Surgery is the mainstay of treatment for CS. Surgical management has two components: First is the release of prematurely fused sutures which should ideally be done during the first year of life (after 3-6 months) by a neurosurgeon. The goals of surgical treatment are to increase the intracranial volume, with the aim of reducing the risk of developing elevated ICP and to improve head shape. The techniques most commonly employed for the initial cranial vault expansion are front orbital advancement (FOA) with anterior cranial vault remodeling or posterior cranial vault expansion, although other foci for expansion may be employed in specialized circumstances [26,27]. Second is the stage of craniofacial reconstructive surgery including advancement of the maxilla and frontonasal complex, aiming to coincide with facial growth patterns and psychosocial development [26, 28]. Procedures for this purpose include the Le Fort III osteotomy or its segmental variants [28, 29]. Other surgeries such as rhinoplasty, oculoplasty and cleft lip and cleft palate repair may be indicated depending upon patient's other deformities. Evaluation of optic atrophy due to optic nerve compression is done by the ophthalmologist; psychiatric problems related to the cosmetic deformity is treated by a psychiatrist; in addition to orthodontic management for the dental problems; tracheostomy for airway obstruction and myringotomy for drainage of middle ear secretions secondary to distorted nasopharynx [30,31].

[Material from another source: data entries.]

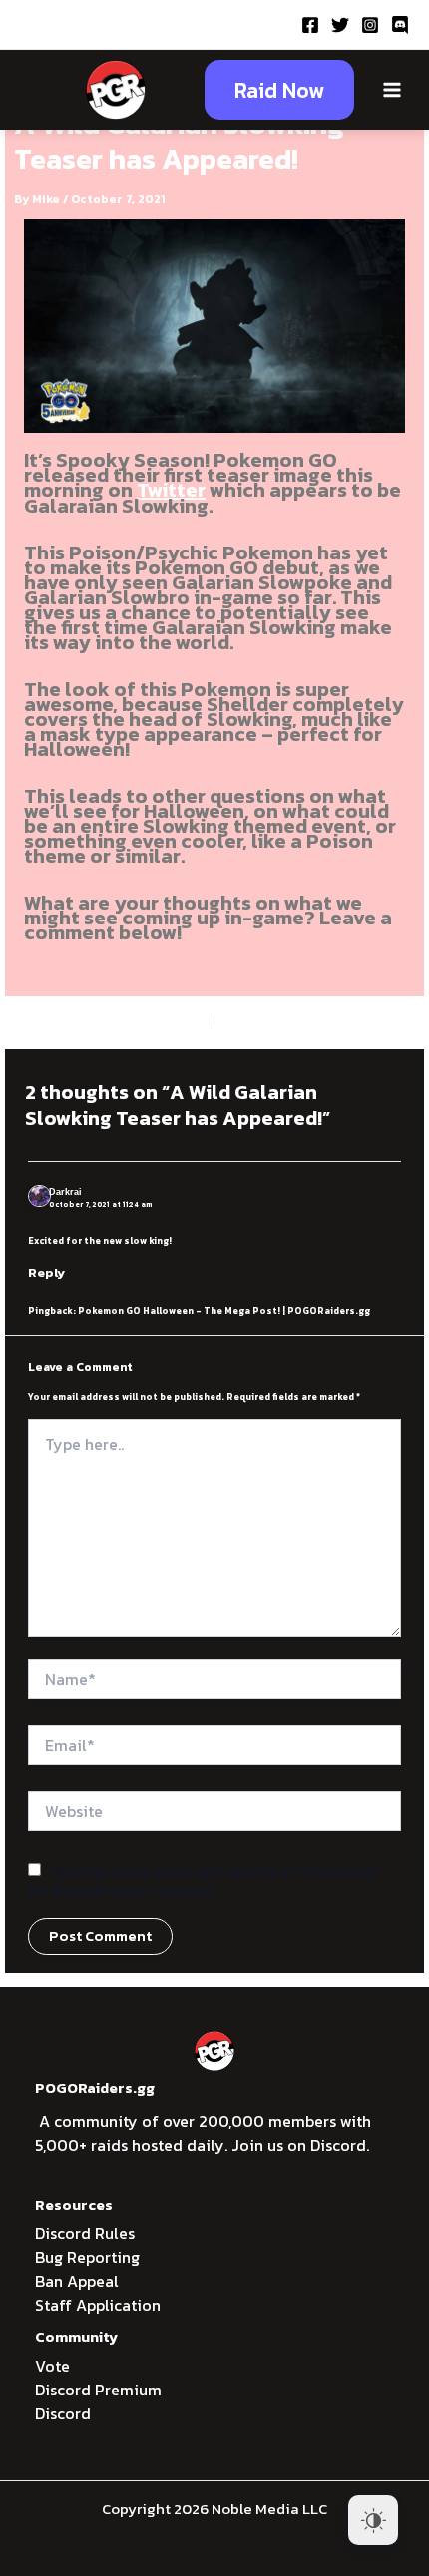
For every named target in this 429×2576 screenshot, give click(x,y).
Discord (63, 2413)
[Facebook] (310, 25)
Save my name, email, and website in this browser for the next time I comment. (203, 1881)
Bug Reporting (87, 2257)
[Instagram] (370, 25)
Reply (46, 1272)
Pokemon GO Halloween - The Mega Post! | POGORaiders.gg (224, 1311)
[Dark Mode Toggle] (373, 2520)
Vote (52, 2366)
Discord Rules (85, 2233)
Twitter (171, 490)
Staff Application (98, 2305)
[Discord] (400, 25)
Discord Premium (98, 2389)
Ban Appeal (77, 2281)
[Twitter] (340, 25)
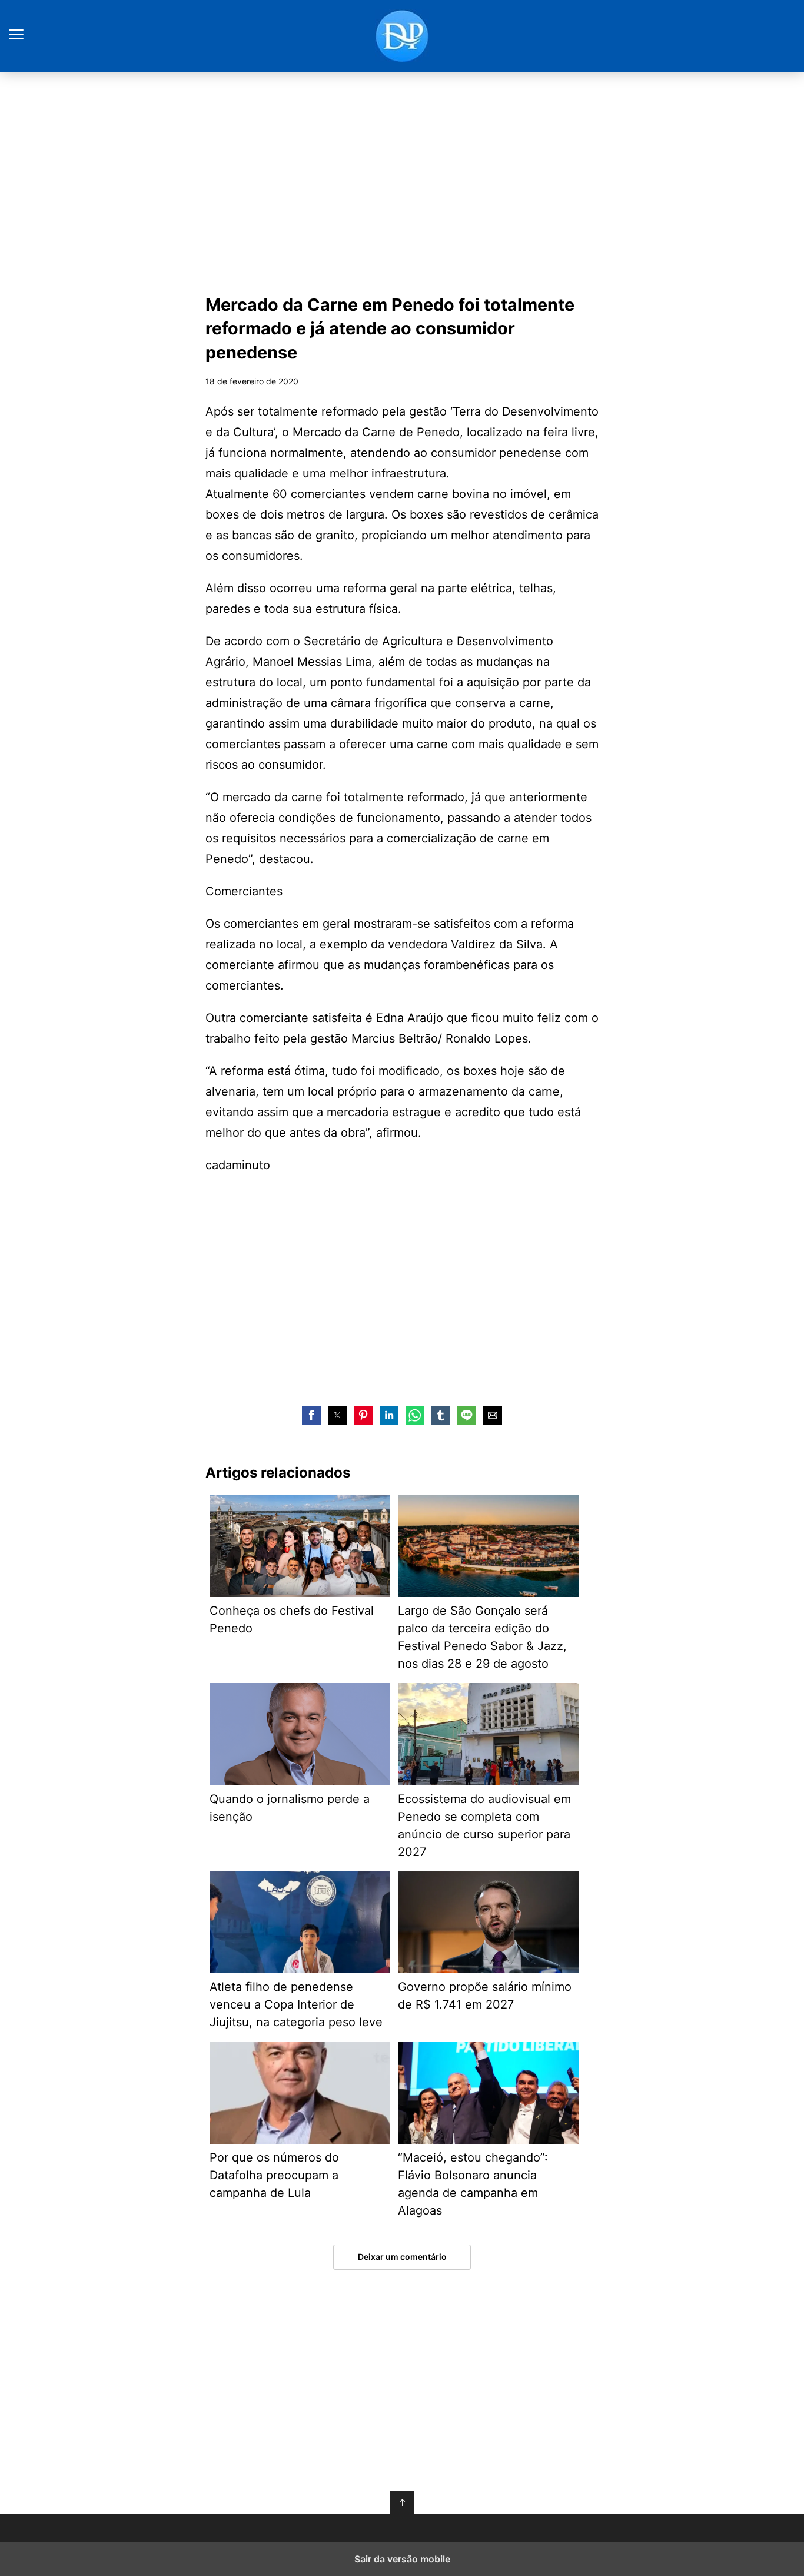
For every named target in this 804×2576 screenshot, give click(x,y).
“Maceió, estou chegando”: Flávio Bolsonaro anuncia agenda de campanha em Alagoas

CS can present with different clinical manifestations involving the skull, orbits and eyes. The clinical and radiological findings vary in severity from a mild presentation with subtle manifestations, to a severe form with marked midface, brain, orbital and eye complications. Management of patients with CS requires a multidisciplinary approach, by a team of craniofacial experts. Early surgical intervention is highly recommended in many patients with CS. Early diagnosis and prompt treatment not only provide good cosmetic and functional results, but also prevent the dangerous complications of increased ICP and visual loss in the majority of those children.